Although having an open-source strategy is becoming common in many enterprises, users and analysts say 2006 is the year the penguin flippers will hit the water in terms of Linux's evolution into an enterprise application server platform. Linux usage started with lower-level administration, deployed on individual desktops or small boxes. Then it moved into e-mail, file and print, and serving Web pages. Now those who use Linux say the time is right for the operating system to be running key corporate software packages, including large databases, financials, sales, medical records and a host of other business-critical systems.
While some companies are expanding Linux's role from smaller to larger tasks, others are going straight to the core with the platform. At Frankfurt-based Commerzbank AG, for example, the only place Linux runs is in the company's data centers, hosting core Oracle Corp. financial, ERP and database applications. The bank, which has 32,000 employees in 700 branches worldwide, moved to Linux when the IT staff found it hard to run new applications on its aging network of HP Tru64 Unix servers running on 64-bit Alpha processors originally developed by Digital Equipment Corp.
"We would get a vendor to come in with a nice business application or a nice utility that might help the bank, and when we'd ask if it ran on Tru64, it was usually not the case," says Rich Arenaro, Commerzbank's vice president of IT.
Because of Oracle's strong support for Linux, the bank decided to try Oracle on Linux for most of its back-office business applications. The first hurdle in migrating off a stable, long-used Unix platform to Linux was convincing bank executives that it was a safe move.
"Words like 'open-source' really stuck out with [management]," Arenaro says. "They might have seen open-source and thought the environment was just a free-for-all."
What won over the executives was the flexibility of Linux running on the Egenera BladeFrame system, Arenaro says. Egenera servers are racks of dual and four-way processors that attach to storage and can be set up and converged on the fly. Using Red Hat and Novell SUSE on the Egenera system lets Arenaro virtualize server instances and deploy them where needed. Every server image boots from the company's storage-area network (SAN), and all images are backed up across the company's data centers in New York and Germany. This lets the bank run an active/active disaster-recovery setup, where the main and backup sites are serving live users. If either site goes down, more server images and applications are pulled out of the SAN and put on the Egenera blades.
Although the hardware and software runs smoothly, Arenaro says the support model for Linux may not have matured as fast as the power of the technology for supporting core applications. "What I would welcome is more of a connected partnership on the hardware vendor side," Arenaro says. He would like this because he still has two support contracts. "There is nothing formal in place from our standpoint," Arenaro says. "I'd like to have one contract that I can ultimately point to if need be. There's always potential for finger-pointing" when dealing with hardware and software vendors. "Not that this has happened. But it always could," he says.

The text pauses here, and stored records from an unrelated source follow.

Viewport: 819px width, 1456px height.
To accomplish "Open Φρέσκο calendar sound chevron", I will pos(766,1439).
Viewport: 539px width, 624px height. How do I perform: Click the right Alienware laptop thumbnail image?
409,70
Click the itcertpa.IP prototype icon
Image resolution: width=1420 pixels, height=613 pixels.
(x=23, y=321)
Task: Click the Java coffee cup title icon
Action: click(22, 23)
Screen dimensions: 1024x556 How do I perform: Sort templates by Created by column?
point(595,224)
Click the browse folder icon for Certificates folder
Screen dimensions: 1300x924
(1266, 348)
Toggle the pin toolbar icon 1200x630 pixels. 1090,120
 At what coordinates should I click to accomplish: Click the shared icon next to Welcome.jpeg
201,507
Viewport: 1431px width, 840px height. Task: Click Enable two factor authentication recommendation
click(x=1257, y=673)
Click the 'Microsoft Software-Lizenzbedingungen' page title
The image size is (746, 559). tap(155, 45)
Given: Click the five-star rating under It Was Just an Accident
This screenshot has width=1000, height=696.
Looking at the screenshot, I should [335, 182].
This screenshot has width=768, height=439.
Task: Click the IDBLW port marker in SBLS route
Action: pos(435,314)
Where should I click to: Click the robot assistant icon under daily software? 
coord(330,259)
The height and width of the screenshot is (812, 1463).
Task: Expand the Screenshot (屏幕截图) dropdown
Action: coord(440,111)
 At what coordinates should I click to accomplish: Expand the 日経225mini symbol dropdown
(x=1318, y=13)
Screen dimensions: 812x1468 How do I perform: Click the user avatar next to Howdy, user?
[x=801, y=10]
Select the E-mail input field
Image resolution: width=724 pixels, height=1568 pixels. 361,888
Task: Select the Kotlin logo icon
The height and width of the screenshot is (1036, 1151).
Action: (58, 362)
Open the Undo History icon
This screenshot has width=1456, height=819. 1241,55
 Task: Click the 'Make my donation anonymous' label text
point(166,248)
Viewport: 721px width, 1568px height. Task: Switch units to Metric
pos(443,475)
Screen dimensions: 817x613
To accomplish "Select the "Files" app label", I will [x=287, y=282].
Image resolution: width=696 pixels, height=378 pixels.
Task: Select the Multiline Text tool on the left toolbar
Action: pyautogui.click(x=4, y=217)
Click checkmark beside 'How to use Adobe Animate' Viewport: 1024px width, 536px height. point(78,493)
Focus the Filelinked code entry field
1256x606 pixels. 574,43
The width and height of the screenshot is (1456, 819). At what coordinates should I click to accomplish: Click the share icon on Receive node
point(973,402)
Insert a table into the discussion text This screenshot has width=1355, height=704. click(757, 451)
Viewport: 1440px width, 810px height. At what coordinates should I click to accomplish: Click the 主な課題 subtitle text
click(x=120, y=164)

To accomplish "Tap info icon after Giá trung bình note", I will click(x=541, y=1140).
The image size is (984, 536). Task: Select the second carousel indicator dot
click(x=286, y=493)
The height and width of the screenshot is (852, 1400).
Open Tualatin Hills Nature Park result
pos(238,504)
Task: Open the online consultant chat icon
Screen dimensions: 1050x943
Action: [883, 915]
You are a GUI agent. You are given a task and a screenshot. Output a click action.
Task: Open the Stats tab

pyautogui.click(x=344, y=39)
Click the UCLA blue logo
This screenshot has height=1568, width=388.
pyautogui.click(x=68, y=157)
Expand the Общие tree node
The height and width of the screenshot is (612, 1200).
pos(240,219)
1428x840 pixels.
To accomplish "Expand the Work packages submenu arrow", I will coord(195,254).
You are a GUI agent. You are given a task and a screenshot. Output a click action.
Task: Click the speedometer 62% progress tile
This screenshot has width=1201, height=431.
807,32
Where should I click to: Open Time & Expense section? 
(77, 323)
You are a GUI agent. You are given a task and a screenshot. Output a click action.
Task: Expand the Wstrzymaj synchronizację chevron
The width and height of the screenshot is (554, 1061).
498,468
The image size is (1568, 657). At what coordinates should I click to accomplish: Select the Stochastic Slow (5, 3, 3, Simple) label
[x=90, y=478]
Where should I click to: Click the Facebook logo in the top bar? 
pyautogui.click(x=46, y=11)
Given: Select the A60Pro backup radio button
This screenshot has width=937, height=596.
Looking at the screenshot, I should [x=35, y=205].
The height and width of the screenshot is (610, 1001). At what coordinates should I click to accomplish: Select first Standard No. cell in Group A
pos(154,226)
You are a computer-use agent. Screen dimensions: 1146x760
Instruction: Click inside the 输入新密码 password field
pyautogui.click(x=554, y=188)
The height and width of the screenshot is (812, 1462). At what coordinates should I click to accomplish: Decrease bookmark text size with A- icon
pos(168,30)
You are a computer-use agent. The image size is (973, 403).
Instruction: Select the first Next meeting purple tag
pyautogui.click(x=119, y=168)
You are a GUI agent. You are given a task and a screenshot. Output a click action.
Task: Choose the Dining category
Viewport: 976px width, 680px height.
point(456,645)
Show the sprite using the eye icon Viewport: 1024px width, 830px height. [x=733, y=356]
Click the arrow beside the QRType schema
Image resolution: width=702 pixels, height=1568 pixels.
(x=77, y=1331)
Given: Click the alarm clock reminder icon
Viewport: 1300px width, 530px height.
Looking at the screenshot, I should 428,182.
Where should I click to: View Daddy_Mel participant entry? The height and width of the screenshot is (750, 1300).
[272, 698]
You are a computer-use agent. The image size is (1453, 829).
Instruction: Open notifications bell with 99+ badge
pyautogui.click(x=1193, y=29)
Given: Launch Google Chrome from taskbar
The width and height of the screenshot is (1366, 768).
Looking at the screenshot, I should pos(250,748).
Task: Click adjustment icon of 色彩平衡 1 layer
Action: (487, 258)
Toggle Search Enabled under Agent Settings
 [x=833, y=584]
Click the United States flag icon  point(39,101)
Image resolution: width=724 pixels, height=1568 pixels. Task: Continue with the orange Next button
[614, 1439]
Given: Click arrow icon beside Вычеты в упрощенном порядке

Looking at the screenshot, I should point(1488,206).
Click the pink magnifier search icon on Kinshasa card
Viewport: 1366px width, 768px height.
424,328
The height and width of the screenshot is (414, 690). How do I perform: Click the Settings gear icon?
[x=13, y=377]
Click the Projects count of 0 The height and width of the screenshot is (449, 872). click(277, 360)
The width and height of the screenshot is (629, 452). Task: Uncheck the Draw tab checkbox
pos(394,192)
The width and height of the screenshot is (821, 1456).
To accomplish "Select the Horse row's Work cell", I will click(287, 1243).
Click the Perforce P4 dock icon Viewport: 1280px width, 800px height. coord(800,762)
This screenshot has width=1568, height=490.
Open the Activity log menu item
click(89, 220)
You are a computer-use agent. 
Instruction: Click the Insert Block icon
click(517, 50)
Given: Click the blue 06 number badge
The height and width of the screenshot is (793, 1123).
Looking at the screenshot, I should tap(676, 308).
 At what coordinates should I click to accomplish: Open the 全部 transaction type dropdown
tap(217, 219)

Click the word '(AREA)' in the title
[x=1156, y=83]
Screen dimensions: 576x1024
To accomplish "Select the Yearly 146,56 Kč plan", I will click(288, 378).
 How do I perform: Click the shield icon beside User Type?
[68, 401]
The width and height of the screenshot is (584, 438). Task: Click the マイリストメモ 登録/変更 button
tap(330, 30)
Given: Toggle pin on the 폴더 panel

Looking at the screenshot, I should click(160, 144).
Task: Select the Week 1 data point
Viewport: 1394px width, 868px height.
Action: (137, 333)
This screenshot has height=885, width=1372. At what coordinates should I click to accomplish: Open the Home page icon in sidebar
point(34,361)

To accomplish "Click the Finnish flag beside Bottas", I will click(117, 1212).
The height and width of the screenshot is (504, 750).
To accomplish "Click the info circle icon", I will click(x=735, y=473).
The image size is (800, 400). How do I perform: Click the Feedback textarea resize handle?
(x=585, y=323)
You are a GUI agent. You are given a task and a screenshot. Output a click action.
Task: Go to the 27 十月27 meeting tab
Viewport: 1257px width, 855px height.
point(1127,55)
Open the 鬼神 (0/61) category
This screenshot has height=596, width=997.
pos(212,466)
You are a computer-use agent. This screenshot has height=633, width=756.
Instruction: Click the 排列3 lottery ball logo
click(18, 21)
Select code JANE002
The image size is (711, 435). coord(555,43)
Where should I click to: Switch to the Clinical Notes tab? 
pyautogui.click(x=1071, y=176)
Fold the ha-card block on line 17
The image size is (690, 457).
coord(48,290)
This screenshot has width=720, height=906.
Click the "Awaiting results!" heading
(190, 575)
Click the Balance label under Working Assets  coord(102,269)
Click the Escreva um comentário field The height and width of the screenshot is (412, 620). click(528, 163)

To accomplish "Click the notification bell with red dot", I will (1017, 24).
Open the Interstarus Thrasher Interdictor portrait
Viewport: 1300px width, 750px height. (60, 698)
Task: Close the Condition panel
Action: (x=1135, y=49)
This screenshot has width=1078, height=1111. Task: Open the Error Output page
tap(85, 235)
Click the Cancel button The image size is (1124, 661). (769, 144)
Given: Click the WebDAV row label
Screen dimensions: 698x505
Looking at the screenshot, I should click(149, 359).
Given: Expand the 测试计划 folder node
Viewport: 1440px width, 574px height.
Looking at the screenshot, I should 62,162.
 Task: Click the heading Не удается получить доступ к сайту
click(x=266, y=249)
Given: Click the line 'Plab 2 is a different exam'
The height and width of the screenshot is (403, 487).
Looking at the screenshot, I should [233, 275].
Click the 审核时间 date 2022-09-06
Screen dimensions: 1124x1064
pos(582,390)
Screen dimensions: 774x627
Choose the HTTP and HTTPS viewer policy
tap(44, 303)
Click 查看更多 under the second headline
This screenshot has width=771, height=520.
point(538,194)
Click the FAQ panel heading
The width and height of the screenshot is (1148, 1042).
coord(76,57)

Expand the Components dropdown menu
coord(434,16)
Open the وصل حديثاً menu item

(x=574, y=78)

Another organization that has only known Linux as a core-applications platform is the Cambridge Health Alliance (CHA), which manages hospitals, clinics and outpatient facilities in Greater Boston. When CHA's IT staffers were looking for a new ambulatory-care system (the software used by doctors to track the records and other data of patients who visit CHA's clinics and outpatient facilities), they selected a software package called EPIC, which is among the leading products in this area.
IBM, Sun Microsystems Inc. and Hewlett-Packard Co. were presented as options for running the software. However, "no one was really liking any of these choices," says Seth Sladek, manager of systems engineering at Cambridge, Mass.-based CHA. The Linux option was explored, and the cost and performance benefits became obvious, he says.
"It wasn't so much a pure cost decision as it was an overall happiness decision," Sladek says. "We didn't want to be locked into these vendors" because of their proprietary hardware and support systems, he says. "EPIC on Linux and Intel ran as well as, and in some cases better than commercial Unix servers."
That's not to say cost was not a factor: After comparing quotes for EPIC on Linux and the major Unix brands, Linux beat them all, coming in at least half the cost.
Application vendors that Sladek and CHA Systems Operations Manager Daniel Doherty deal with are becoming more receptive to offering their wares on Linux, as demand has grown from customers such as themselves. Because many health care vendors are Unix-focused, the transition is not very hard. "Vendors that have Unix familiarity have tended to be more willing and easier to deal with, in terms of porting to Linux," Doherty says.
CHA is looking at moving its clinical risk management system software and a new pharmacy systems management application to a Linux server. "If we're going to deploy a mission-critical application, it's going to be on Linux going forward," he says.